CONCLUSIONS: The presence of monoclonal gammopathy is strongly associated with several dermatological entities such as acquired cutis laxa. We propose a new term for the dermatological manifestations caused by paraproteinemia: monoclonal gammopathy of dermatological significance, or MGODS, and stress the evaluation of an underlying gammopathy in the setting of certain dermatologic conditions, including scleromyxedema and amyloidosis. We present a case of a newly acquired cutis laxa secondary to plasma-cell dyscrasias that exemplifies MGODS, alongside a brief literature review, and underscore the clinical relevance of monoclonal gammopathies of dermatological significance.

1. Background

Cutis laxa (CL), or elastolysis, is a rare heterogeneous dermatosis with several etiologies. CL is typically inherited as a dominant, recessive, or X-linked recessive condition. Clinically, CL is characterized by loosely hanging, pendulous skin folds, resulting in the appearance of premature aging. Histologically, degeneration of the dermal elastic fibers is observed. Internal organ involvement is often seen in patients with CL and can affect the pulmonary, gastrointestinal, urogenital, and cardiovascular systems. Prognosis of CL may vary and largely depends on the implicated gene mutation as well as the extent of systemic involvement. It may range from a fatal outcome in certain cases of inherited CL to a normal life expectancy in the less severe forms. CL is a progressive disorder with insidious onset that worsens with age. In rare cases, CL may be acquired de novo or associated with preceding cutaneous inflammatory eruptions with adult-onset of disease. CL is also associated with infections, drug hypersensitivity reactions, and plasma-cell dyscrasias. We report a rare case of generalized acquired CL and aortitis, without preceding inflammatory lesions or eruptions, most likely secondary to multiple myeloma. The presence of monoclonal gammopathy is strongly associated with several dermatological entities and cutaneous manifestations. We suggest these should be referred to as monoclonal gammopathy of dermatological significance, or MGODS, and stress the evaluation of an underlying gammopathy in the setting of several well-established dermatological features. We present a case of MGODS and provide a brief literature review of other cases of acquired cutis laxa associated with monoclonal gammopathy.

2. Case Presentation

A 35-year-old male noticed the progression of loosening and thinning of his skin over the period of one year. These areas had been asymptomatic with no preceding inflammatory dermatosis. The patient's past medical history included hypertension and long-standing anemia of uncertain etiology.
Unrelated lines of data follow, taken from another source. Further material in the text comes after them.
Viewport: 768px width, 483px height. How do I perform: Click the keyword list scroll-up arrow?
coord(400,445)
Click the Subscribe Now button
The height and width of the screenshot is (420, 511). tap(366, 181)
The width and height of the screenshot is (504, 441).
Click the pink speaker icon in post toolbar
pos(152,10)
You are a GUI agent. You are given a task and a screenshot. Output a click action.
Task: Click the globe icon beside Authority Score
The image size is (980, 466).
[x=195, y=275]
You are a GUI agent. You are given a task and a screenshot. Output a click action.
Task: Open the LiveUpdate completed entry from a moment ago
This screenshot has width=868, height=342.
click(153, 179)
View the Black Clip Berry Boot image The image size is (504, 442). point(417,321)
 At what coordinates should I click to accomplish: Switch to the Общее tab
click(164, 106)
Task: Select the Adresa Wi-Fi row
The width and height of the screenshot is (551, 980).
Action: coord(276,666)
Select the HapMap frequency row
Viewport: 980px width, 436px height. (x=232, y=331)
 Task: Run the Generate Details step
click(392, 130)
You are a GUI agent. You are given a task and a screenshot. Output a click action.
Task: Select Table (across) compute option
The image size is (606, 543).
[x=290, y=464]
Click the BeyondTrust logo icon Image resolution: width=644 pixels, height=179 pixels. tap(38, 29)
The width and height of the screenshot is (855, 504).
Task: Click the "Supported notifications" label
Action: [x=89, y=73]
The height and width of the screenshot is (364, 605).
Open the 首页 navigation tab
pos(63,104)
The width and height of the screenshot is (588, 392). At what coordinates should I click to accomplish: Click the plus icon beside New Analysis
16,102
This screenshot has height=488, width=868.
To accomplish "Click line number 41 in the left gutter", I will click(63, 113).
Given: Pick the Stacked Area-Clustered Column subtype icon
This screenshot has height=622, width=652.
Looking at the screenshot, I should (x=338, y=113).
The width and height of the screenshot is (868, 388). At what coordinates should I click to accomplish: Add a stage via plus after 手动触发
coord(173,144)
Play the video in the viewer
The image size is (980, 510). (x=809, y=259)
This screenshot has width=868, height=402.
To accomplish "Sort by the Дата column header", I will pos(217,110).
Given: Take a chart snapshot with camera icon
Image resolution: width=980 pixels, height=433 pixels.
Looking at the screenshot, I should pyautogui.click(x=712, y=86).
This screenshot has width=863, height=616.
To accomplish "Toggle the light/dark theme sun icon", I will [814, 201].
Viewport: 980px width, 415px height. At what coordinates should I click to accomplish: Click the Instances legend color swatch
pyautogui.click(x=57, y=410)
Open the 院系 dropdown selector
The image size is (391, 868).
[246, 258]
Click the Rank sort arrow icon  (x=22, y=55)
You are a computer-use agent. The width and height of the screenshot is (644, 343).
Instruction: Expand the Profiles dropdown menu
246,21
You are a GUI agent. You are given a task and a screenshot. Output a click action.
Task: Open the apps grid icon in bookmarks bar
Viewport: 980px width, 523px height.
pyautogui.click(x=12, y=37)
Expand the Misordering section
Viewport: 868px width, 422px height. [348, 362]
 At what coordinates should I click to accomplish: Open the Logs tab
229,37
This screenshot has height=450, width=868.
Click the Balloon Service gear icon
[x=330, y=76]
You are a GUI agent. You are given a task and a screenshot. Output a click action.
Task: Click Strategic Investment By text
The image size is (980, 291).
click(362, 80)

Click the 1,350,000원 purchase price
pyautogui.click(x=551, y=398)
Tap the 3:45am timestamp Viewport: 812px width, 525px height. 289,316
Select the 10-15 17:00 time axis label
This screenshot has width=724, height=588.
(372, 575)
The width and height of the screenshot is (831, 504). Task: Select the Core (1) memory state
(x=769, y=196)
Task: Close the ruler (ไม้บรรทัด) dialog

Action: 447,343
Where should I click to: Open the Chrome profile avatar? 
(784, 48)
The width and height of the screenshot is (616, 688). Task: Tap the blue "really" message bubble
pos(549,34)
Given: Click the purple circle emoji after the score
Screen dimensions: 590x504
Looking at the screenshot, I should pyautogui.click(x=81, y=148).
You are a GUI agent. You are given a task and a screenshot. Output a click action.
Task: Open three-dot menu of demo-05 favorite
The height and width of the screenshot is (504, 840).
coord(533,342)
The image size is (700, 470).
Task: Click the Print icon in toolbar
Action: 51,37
On physical exam, profound laxity of the periocular skin, neck, axillary, and back was appreciated (Figures 1 and 2). The clinical presentation was suggestive of an acquired cutis laxa. A biopsy of involved skin demonstrated sparse superficial perivascular lymphocytic inflammation with rare giant cells. An elastic stain showed a decrease in the elastic fibers in the reticular dermis compared to a biopsy of uninvolved skin; no significant changes in the dermal collagen were appreciated on Masson's Trichome staining. Findings consistent with granulomatous slack skin were absent. In aggregate, the clinical and pathological presentation were consistent with an acquired cutis laxa (ACL).

Figure 1

At the age of 35: appearance of premature aging; wrinkly face with profound laxity notable in the periocular skin and neck region.

Figure 2

Back with evident loose, wrinkly, redundant skin folds.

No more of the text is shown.